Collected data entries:

################

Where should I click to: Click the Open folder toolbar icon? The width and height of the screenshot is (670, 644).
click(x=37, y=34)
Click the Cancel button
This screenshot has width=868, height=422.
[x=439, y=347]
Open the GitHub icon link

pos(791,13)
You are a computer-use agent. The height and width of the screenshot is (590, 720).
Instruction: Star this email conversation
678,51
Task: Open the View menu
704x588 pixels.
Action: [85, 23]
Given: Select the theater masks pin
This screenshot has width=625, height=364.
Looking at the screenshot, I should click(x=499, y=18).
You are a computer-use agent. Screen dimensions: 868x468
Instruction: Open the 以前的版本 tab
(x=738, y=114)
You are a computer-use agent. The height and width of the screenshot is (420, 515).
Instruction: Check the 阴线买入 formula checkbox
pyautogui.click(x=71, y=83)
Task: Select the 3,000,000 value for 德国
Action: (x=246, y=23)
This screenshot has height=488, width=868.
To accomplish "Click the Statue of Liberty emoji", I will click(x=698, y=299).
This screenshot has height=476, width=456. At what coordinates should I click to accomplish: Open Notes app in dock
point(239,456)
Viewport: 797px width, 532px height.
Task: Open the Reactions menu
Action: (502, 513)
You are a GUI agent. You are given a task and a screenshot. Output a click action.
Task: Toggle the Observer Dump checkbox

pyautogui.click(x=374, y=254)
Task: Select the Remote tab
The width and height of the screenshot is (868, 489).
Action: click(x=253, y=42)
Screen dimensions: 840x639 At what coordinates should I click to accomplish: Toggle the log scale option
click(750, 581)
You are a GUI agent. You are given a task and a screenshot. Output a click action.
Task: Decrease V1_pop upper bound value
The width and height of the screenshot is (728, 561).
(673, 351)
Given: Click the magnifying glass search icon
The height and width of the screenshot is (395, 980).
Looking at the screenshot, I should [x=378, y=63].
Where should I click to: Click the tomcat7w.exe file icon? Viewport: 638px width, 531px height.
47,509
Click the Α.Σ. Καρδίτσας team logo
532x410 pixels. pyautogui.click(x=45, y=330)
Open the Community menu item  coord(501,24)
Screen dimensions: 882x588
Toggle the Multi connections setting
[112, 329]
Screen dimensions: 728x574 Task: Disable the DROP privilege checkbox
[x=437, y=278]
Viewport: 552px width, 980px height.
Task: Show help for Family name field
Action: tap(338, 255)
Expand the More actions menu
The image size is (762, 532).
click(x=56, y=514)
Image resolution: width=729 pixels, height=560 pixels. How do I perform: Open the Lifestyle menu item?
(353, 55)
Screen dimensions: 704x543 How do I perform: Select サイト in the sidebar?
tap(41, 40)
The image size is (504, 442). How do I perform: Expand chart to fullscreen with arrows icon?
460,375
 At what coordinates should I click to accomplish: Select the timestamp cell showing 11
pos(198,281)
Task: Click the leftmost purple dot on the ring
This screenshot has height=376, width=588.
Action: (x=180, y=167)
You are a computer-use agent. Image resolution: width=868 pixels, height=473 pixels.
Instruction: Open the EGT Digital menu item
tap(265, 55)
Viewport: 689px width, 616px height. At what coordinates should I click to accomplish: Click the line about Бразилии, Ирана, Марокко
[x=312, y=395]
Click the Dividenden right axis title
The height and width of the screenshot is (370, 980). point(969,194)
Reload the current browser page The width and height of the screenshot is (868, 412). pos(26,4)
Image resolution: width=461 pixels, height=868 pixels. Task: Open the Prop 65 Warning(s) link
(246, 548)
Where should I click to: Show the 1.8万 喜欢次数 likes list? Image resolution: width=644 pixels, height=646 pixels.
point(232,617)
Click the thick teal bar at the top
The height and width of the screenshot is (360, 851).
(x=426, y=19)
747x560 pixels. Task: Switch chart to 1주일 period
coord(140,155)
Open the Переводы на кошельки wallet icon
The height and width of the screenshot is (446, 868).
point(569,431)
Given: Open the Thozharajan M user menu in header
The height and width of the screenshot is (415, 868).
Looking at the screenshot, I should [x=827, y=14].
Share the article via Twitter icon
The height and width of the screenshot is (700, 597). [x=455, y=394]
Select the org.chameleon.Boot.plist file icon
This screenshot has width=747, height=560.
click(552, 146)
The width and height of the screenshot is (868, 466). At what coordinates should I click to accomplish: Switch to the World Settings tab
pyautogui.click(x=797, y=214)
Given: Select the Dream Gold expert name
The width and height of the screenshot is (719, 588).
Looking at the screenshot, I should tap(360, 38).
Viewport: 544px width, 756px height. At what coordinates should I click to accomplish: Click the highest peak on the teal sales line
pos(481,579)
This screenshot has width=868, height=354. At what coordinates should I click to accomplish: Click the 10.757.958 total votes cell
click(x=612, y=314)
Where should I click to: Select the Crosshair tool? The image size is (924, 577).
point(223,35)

################

#### [REQUIREMENT]
Across all the records above, find each line with "agent" in it and copy it.

#### [OUTPUT BELOW]
You are a computer-use agent. The height and width of the screenshot is (590, 720).
You are a computer-use agent. Screen dimensions: 868x468
You are a computer-use agent. The height and width of the screenshot is (420, 515).
You are a GUI agent. You are given a task and a screenshot. Output a click action.
You are a GUI agent. You are given a task and a screenshot. Output a click action.
You are a computer-use agent. Image resolution: width=868 pixels, height=473 pixels.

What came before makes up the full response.